We had tremendous growth. We had growth with
relatively low inequality. We had a reduction in poverty. We had growth
in security. We had the highest profits ever. And so it was difficult
for the people who wanted to undermine this system and go back to the
'20s, that is, some rich people, some corporate people, and what we
might call the moderate conservatives. This kind of right-wing coalition
was not successful, because things were prosperous. The movements
continued right into the '70s. Richard Nixon in fact did a lot to
enlarge this New Deal activities. But by the end of the 1970s, things
began--the economy didn't--it began to work not as well as it had
before. We had some inflation. We had higher unemployment. We had
cultural conflicts and the rise of the religious right. And this was
kind of the beginning of a period in which corporate ideas, free-market
ideas, corporate money in politics, rich people's money in politics
began to be quite impressive.
So we had large corporations putting lots
of money in PACs, political action committees, that they could put into
the political process, and we had lots of rich right-wing families
putting money into the political process, people like the /pjuz/ and the /"oU.lInz/
and the Coors and the Mellon Scaifes and so on. And we reached a point
where big money began to dominate the political process, just as the
economy was going through struggles. And even the Democrats began to see
that they needed this money in order to run and stay in office. And so
the Republicans started shifting to the right, and the Democrats started
following them in the shift to the right.J
JAY: Is part of
what's driving this that America's share of global wealth starts to
decline as it starts to get more real competitors? Both sort of Europe
comes back much more into play, the rise of China, even places like
Brazil. Chomsky gave a figure recently, in the immediate post-World War
II environment, America's sort of share of global wealth was something
close to 50 percent, and now it's down to something like under 25
percent, so that this kind of New Deal, the compromise with American
workers to some extent getting a share of this wealth that America had
accumulated after World War II, to kind of maintain the levels of
profits that the American elite had, they needed to start going after
their own workers--you couldn't just get it out of the rest of the
world. Is that a factor in all this?
CROTTY: Well, I think
it is a factor, although I think it's not the only factor. There were
many paths we could have followed after the problems of the '70s.

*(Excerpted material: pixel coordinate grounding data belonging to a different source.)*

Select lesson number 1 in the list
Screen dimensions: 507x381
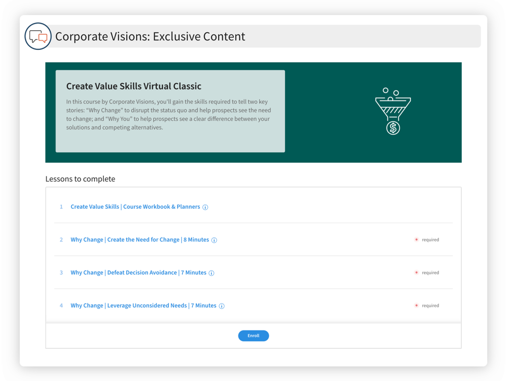[61, 207]
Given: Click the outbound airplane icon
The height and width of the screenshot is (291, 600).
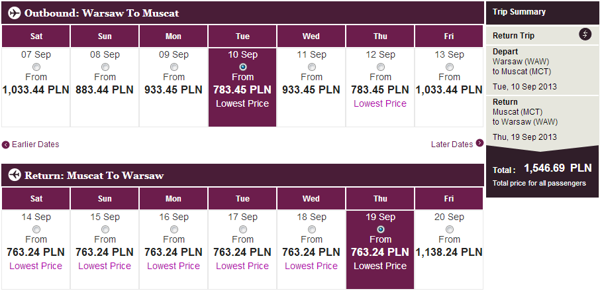Looking at the screenshot, I should [x=13, y=13].
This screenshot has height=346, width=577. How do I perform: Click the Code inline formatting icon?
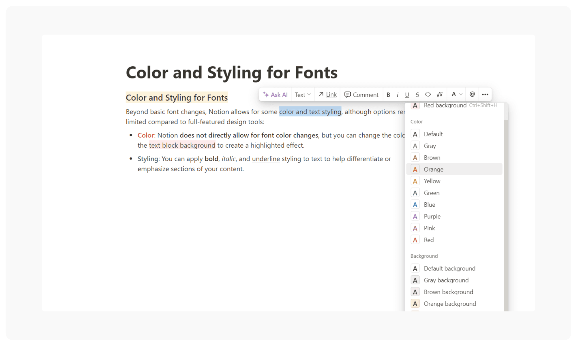coord(429,94)
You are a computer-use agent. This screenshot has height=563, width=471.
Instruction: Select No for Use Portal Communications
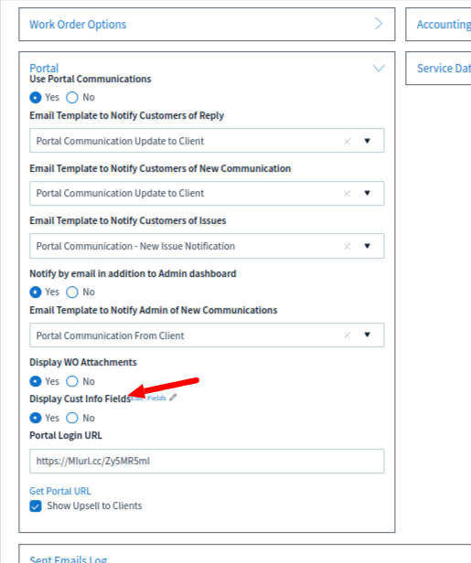click(72, 97)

There's never any such thing as you have one single path to follow.
There are many kinds of--many capitalisms, many kind of paths to follow.
And there were, I suppose, competitive pressures that were impinging
here. But there was also a serious political debate about what kind of
economy and society that the right wing and the money people wanted to
see, and I think they're both germane. But in either case, what we got
is Ronald Reagan. So in 1980, Ronald Reagan comes in, and this signifies
a kind of radical shift away from this social democracy, which is now
kind of tottering to some degree, and its replacement with--at least
philosophically and in terms of--and also in terms of policy, with a
kind of right-wing dream world. So Ronald Reagan does the following
things. He creates a new economic model for the United States which is
really the opposite of the New Deal model.
JAY: James,
before you get into that, let me ask you--just back up a few words. The
social democracy model was kind of "tottering". What do you mean?
CROTTY:
It had delivered the goods in the '50s and the '60s, and even into the
'70s, and now it wasn't so clear it was--in the form that it existed,
without being adjusted, that it was going to deliver the goods as well
as it had before. It wasn't, after the mid 1970s. There were problems in
that model. That's what I mean. So there was--something probably had to
be done. The question then is: what? And Reagan's answer is: let's move
back towards the philosophy of the 1920s; at least, let's begin that
movement.
AY: And what wasn't working about that model? What were the signs of that?
CROTTY:
A burst of inflation in the early and late 1970s, associated primarily
with tripling of the oil prices through OPEC, which created inflationary
pressures. The inflationary pressures then presented the government
policymakers with a decision: should they use monetary and fiscal policy
to sustain unemployment and keep it from going too high, or should they
use it to fight inflation, in which case unemployment was going to go
high? And they chose it to fight inflation. And unemployment rose
substantially. It went up to 8.5 percent in '75, which was a rate which
economists said we'd never see again. So there were difficulties that
had to be addressed. There were also problems in the banking system. So
there were problems that had to be addressed. I would argue that there
are ways to address these problems which didn't require this shift
towards the right-wing model.
JAY: In the next segment of
our interview with Professor Crotty, we'll pick up the story with Reagan
and the austerity debate. Please join us for that, part two, on The
Real News Network.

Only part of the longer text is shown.